## Exercise
Which lines in the records below hold the word "Toggle"? Copy each of them.

## Exercise input
Start of Block

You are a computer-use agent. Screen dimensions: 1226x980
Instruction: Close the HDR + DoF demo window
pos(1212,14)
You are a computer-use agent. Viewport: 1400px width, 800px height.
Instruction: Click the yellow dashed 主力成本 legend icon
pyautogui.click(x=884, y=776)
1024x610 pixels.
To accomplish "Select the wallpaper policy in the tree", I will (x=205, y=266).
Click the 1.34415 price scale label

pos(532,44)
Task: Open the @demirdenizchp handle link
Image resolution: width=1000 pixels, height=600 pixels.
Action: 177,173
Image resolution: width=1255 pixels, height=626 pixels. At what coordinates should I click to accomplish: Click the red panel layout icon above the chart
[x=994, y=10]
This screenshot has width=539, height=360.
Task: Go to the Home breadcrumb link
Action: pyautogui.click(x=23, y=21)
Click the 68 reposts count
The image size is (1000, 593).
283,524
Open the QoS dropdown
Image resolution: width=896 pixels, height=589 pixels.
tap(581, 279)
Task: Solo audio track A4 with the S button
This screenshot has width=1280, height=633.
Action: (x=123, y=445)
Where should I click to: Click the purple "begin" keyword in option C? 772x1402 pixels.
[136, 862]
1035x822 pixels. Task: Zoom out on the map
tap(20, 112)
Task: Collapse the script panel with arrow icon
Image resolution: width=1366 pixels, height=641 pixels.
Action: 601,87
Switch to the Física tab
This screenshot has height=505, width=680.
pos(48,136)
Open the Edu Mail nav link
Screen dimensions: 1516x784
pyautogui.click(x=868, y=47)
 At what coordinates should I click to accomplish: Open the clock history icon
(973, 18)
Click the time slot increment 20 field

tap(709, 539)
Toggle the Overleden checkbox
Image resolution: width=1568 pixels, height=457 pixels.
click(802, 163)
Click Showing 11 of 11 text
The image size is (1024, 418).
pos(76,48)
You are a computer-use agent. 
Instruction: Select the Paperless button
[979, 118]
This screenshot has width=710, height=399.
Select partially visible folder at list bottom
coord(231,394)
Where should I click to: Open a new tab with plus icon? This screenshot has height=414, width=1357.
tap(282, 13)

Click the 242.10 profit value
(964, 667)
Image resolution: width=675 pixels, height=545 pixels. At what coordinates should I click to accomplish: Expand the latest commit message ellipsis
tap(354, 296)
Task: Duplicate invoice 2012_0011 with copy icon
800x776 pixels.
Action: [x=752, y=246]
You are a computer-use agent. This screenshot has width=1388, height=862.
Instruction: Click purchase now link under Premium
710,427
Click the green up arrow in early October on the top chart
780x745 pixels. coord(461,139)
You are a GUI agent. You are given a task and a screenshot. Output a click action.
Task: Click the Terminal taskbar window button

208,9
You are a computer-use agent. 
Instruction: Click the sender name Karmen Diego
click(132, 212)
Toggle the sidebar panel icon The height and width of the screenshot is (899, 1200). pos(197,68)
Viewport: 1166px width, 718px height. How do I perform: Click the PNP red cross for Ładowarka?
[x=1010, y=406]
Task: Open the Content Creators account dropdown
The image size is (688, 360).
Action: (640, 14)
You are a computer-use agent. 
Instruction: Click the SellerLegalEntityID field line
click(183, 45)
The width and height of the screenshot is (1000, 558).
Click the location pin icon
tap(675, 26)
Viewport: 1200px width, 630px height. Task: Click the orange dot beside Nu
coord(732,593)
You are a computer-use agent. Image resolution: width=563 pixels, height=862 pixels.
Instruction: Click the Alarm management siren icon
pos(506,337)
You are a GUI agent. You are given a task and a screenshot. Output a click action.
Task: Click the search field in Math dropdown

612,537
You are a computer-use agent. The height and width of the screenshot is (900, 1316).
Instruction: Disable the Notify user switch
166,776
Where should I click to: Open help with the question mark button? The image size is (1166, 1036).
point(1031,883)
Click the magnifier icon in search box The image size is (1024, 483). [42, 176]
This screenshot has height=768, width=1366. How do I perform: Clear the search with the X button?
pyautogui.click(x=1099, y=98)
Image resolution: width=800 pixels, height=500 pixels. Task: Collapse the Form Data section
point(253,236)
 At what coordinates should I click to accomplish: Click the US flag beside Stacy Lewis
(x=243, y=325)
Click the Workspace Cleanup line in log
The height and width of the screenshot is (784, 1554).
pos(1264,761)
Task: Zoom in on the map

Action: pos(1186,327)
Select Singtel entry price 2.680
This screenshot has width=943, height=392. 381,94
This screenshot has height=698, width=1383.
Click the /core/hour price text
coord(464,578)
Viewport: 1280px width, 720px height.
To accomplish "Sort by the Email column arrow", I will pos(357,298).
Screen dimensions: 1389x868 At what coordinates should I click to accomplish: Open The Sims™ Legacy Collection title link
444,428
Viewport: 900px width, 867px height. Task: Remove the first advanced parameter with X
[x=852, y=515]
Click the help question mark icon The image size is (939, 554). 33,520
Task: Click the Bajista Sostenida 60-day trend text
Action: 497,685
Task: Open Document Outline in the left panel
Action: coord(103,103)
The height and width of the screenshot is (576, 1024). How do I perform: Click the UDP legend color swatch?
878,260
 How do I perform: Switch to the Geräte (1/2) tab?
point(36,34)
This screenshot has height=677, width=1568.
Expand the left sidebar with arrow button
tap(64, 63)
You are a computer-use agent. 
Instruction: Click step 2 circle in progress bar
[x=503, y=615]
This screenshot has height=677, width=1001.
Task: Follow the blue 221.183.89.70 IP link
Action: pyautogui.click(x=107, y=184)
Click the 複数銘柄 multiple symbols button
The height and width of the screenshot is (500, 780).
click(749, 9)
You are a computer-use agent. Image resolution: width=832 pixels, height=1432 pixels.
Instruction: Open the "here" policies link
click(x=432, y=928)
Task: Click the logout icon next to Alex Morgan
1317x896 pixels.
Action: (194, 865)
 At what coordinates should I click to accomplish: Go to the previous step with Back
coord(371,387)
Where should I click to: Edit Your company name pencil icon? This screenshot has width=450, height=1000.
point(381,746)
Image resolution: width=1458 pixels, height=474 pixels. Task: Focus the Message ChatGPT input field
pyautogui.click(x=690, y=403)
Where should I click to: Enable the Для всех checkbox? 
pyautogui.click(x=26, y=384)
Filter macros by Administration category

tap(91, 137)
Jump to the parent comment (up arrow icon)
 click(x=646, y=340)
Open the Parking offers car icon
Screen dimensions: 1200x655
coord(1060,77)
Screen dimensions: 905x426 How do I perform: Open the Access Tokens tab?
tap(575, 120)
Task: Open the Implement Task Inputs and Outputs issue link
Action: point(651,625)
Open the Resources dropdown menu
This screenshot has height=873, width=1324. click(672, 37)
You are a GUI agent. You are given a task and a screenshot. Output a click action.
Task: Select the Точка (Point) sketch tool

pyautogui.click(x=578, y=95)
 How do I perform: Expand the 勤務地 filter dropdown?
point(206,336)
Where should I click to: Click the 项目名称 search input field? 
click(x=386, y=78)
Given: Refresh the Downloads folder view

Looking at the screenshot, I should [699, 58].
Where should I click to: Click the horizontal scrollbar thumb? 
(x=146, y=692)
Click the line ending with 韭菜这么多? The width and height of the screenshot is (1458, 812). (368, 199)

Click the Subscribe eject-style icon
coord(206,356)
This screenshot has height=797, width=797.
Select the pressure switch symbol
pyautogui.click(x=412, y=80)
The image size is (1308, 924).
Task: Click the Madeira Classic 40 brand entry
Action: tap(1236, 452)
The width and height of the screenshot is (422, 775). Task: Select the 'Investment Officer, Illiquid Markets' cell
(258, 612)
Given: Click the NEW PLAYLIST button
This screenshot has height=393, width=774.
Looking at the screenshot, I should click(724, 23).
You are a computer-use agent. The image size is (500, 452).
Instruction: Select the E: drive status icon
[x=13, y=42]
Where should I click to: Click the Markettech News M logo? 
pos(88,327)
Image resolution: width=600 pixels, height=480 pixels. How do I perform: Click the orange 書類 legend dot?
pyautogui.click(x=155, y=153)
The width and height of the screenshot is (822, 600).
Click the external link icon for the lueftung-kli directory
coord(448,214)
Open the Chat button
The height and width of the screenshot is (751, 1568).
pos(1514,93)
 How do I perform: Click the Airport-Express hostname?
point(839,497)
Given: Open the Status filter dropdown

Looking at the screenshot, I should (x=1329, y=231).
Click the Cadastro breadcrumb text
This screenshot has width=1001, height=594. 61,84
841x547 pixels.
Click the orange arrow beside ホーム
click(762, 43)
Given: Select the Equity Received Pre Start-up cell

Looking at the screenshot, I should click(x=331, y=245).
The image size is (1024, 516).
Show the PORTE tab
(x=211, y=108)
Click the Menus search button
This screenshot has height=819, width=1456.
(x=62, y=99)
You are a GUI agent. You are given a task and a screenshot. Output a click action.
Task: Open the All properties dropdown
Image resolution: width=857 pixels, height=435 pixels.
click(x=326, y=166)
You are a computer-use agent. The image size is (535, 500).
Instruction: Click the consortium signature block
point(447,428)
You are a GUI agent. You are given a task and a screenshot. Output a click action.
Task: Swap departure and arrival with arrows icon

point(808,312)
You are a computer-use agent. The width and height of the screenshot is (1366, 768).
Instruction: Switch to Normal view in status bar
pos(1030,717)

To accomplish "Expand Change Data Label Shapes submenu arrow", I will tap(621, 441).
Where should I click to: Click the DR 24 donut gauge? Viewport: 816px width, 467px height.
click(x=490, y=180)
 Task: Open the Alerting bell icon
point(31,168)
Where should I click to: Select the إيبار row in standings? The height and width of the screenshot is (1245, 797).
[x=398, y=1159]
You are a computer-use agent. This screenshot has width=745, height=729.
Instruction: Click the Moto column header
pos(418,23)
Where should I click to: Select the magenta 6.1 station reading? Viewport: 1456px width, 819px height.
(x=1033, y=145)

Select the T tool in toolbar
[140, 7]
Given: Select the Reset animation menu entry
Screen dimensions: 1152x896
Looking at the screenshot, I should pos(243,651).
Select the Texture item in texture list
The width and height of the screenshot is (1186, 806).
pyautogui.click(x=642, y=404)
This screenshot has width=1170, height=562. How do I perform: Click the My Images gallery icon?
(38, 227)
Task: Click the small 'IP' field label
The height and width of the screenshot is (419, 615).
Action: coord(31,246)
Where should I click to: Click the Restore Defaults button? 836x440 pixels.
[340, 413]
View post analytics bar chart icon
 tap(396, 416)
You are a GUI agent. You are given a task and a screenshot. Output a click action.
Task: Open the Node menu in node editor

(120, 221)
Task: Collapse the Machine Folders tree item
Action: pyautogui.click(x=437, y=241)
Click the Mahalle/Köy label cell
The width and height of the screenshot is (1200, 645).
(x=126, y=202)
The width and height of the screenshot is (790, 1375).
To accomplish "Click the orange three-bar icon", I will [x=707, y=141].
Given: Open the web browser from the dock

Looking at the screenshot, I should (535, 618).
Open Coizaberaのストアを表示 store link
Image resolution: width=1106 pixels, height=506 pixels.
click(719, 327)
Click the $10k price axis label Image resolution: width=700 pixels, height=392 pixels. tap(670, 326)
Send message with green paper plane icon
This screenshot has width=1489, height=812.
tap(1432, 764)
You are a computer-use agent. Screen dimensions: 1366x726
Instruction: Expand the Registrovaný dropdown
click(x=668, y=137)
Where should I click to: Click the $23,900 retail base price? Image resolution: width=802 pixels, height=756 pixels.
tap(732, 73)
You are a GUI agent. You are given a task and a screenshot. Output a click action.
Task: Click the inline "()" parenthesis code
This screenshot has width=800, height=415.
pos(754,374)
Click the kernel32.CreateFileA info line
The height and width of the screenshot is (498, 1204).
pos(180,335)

End of Block

## Exercise output
Toggle the Overleden checkbox
Toggle the sidebar panel icon The height and width of the screenshot is (899, 1200). pos(197,68)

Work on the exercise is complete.